_ABOUT THIS EXERCISE_
Check each line of the entries below for the word "computer", and copy the lines that have it.

[Records drawn from a dataset]
***

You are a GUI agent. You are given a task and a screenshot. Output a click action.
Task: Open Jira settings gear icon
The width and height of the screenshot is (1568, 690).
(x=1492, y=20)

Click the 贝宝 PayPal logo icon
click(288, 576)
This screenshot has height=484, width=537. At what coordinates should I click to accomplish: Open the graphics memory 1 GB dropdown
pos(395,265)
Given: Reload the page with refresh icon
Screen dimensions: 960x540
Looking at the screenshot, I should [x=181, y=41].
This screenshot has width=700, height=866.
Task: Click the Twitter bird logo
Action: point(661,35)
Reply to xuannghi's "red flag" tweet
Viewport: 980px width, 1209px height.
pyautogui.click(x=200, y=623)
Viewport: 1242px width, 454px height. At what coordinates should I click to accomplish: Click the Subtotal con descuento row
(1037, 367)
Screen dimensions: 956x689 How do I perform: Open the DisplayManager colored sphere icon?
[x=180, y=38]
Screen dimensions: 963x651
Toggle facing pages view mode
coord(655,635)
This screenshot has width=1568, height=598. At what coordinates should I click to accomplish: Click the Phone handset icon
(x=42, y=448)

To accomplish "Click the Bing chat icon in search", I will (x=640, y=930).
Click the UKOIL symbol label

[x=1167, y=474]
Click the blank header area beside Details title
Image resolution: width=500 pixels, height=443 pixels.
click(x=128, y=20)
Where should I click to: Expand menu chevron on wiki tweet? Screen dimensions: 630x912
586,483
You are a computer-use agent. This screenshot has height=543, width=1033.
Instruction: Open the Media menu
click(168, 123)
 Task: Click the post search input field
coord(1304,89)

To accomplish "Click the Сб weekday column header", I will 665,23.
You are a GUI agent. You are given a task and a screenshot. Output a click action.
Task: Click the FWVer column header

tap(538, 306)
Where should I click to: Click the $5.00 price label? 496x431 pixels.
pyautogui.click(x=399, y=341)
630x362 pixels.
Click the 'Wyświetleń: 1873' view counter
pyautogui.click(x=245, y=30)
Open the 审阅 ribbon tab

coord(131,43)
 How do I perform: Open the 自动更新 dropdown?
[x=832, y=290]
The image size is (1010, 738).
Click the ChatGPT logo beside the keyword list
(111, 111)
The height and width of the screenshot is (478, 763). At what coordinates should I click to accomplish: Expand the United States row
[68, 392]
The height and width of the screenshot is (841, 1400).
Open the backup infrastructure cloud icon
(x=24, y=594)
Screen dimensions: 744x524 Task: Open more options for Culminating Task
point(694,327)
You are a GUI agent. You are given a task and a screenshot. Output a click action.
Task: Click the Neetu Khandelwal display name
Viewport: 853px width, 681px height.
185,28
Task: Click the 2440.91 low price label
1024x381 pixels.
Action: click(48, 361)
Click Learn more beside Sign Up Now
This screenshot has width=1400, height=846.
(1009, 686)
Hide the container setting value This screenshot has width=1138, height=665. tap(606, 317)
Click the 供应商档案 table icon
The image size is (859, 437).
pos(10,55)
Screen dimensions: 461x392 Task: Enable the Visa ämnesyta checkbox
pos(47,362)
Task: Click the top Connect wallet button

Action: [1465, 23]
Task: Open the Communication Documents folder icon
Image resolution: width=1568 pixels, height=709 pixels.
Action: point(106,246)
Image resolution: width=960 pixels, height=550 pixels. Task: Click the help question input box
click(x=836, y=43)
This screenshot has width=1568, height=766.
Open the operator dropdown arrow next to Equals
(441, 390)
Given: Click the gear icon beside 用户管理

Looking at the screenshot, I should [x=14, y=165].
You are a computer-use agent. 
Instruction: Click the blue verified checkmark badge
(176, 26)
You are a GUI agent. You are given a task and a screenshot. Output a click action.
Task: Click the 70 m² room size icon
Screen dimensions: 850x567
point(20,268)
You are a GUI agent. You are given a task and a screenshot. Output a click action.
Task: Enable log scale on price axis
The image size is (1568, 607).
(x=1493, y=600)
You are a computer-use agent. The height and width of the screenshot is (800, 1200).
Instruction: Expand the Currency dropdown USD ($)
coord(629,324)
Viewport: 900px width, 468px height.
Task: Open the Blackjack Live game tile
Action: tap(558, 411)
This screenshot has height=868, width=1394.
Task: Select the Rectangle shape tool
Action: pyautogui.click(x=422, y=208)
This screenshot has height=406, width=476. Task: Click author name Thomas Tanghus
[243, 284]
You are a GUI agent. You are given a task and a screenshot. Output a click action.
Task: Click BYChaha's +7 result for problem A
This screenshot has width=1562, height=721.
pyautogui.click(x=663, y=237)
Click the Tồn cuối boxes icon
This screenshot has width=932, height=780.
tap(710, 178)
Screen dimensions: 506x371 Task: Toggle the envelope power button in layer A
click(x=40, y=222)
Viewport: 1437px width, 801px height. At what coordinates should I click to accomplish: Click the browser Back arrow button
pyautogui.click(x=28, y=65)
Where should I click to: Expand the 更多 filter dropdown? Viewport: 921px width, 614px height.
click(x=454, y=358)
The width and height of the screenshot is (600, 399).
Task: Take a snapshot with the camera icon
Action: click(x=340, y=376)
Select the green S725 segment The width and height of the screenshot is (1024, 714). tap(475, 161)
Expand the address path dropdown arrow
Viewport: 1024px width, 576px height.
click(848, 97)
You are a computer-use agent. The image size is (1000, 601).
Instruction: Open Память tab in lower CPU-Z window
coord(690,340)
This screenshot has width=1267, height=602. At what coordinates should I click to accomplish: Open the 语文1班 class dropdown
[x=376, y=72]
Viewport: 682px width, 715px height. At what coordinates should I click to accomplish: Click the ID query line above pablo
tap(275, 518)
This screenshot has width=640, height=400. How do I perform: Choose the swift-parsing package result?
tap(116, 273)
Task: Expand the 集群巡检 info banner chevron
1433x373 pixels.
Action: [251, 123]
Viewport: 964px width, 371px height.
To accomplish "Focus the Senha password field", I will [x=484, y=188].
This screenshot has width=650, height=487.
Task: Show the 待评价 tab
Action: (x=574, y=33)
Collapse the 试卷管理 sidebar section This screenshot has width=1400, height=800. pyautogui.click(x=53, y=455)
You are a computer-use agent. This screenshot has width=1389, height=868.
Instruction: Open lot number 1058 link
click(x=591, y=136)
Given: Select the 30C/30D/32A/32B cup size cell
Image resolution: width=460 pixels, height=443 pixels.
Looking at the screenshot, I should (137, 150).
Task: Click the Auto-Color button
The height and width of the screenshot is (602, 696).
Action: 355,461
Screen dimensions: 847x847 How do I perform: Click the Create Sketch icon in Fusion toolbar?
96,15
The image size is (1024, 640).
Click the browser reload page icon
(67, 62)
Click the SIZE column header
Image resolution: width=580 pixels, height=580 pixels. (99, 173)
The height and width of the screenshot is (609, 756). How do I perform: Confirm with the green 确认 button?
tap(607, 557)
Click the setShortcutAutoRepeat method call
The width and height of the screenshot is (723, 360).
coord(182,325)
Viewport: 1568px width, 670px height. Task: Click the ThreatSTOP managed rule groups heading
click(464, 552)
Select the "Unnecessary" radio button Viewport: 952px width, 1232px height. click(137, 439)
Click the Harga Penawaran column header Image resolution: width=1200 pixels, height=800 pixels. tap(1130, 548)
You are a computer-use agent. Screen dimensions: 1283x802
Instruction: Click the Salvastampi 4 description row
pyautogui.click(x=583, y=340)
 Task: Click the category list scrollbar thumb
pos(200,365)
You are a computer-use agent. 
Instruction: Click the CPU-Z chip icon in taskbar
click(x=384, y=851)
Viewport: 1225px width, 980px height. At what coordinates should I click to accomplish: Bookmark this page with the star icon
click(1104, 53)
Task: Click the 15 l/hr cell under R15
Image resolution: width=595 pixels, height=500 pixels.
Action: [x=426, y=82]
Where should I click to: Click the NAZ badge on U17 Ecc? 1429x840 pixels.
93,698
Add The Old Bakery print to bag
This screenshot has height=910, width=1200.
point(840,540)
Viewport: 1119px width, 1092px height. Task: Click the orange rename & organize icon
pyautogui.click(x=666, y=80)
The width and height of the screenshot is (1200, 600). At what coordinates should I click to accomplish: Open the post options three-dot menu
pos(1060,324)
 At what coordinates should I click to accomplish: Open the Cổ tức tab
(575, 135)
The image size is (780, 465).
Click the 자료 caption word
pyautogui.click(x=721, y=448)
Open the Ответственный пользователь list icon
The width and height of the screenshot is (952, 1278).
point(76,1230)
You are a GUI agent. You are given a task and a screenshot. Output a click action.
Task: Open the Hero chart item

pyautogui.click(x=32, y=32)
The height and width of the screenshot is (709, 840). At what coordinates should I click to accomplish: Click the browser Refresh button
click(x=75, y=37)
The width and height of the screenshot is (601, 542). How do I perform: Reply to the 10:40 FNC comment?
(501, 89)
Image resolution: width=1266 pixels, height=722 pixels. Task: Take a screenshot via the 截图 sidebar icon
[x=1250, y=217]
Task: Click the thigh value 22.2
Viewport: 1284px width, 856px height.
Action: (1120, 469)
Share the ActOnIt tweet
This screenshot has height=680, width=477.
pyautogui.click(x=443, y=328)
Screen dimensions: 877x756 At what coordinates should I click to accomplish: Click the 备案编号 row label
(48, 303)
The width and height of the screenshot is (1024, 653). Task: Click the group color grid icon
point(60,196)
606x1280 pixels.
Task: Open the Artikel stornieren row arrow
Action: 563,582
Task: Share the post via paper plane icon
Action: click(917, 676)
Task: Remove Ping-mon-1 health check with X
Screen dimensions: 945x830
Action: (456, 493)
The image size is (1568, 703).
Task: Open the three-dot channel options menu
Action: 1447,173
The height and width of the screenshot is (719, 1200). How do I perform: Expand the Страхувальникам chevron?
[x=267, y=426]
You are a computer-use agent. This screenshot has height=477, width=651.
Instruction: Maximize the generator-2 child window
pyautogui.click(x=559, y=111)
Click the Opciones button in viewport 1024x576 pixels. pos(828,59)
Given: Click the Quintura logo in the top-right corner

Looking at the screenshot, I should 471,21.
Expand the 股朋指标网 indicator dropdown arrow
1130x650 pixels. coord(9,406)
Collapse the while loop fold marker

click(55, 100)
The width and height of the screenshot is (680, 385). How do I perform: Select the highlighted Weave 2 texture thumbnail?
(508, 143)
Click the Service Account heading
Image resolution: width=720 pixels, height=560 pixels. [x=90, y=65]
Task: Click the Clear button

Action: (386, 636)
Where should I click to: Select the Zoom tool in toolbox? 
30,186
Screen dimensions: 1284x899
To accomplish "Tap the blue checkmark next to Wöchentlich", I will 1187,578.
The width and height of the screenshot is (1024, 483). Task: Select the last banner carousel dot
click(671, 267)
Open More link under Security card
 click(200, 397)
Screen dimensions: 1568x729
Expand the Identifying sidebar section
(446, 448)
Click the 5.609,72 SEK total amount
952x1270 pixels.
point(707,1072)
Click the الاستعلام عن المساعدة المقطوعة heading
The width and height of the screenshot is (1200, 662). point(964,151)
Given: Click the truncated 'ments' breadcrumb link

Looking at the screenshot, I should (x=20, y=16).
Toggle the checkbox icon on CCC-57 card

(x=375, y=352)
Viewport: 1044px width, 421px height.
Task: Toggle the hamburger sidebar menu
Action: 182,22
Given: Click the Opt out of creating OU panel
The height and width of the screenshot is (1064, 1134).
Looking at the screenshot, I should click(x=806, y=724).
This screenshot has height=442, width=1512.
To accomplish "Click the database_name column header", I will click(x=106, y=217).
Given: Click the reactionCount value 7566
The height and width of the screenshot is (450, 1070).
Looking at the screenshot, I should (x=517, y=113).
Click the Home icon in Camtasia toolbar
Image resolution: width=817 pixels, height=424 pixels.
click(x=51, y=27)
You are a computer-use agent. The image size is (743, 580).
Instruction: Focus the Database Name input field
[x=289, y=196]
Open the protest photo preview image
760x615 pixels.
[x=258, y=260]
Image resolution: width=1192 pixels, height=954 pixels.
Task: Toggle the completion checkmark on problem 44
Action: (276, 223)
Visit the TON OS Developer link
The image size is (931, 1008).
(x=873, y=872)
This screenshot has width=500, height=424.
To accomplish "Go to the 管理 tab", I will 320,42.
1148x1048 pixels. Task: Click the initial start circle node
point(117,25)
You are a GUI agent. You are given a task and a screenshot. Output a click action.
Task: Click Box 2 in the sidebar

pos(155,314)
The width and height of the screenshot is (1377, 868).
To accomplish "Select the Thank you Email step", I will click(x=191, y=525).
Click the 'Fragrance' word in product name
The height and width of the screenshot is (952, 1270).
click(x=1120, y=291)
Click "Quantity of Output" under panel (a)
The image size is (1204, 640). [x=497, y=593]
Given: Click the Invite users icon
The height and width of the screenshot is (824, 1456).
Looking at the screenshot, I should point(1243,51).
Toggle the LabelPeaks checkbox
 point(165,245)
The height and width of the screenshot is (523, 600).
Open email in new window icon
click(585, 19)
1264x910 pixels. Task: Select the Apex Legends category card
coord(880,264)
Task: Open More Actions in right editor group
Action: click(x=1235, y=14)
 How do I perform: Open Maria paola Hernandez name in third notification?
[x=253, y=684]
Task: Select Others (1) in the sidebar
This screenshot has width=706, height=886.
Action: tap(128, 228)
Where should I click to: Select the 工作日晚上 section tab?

***

_THE ANSWER_
You are a computer-use agent. This screenshot has height=543, width=1033.
You are a computer-use agent. 
You are a computer-use agent. The height and width of the screenshot is (800, 1200).
You are a computer-use agent. The image size is (1000, 601).
You are a computer-use agent. This screenshot has width=1389, height=868.
You are a computer-use agent. Screen dimensions: 1283x802
You are a computer-use agent. 
You are a computer-use agent. This screenshot has height=477, width=651.
You are a computer-use agent. The image size is (743, 580).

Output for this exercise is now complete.